Я снял фильм о французской квартире. Когда мои соотечественники отправляются за границу, они постоянно утверждают об известных марках и брендах — больше, чем о Бальзаке, Золя и Флобере. Сегодня Франция, связанные с понятием «люкс». У нас сложная история, как и в России, были революционные идеалы, но сегодня их заменить чемодан «Луи виттон» и сумку «Dior».
— Скучно!
— Конечно. Плюс смешно. Но это реальность. После того, как мы перестали жить для политики, пустоту заполнили крупные бренды.
— Но вы можете послать все к чертям и жить, как нравится?
— В 20 лет я таким не был.

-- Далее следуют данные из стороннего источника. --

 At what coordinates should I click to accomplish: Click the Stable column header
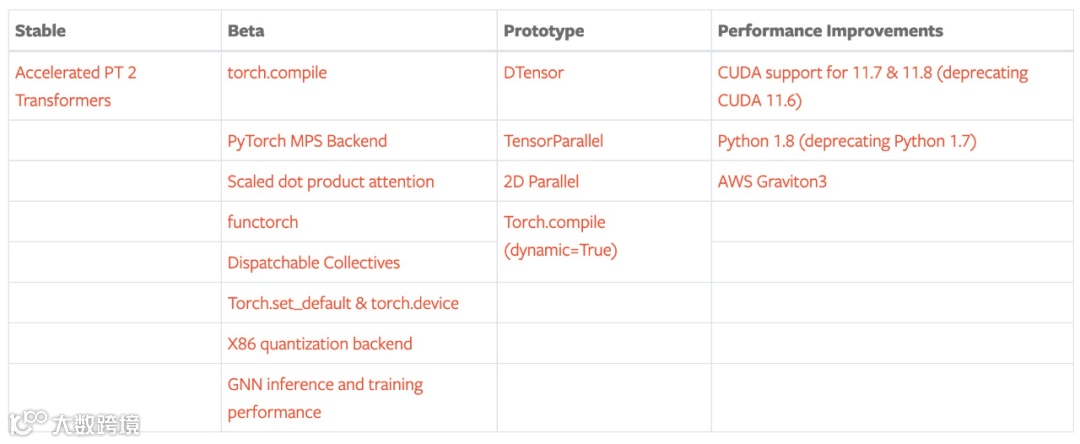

А теперь я ушел из журнала, который бежал, с Canal+ (французский телеканал — «МК»), где он работал. Все время только собираюсь во всем мире. Теперь я буду зарабатывать в пять раз меньше, но я буду в пять раз счастливее.
— Красавица жена не выгонит из дома?
— Да, это опасно! Я думаю, что должно быть минимум комфорта, но счастье не в деньгах. Только один пример. У меня недавно родилась дочь Уна. Мы назвали его, как героиня моей книги. Я жил в большом доме, но в Париже невероятно загрязнение воздуха. Моя дочь постоянно кашляла, у нее болело горло. Поэтому мы решили покинуть свой любимый дом и переехать должен, жить в гораздо более скромных условиях. Я думаю, что наша дочь будет от этого только счастливее. Вот доказательство того, что счастье не в деньгах.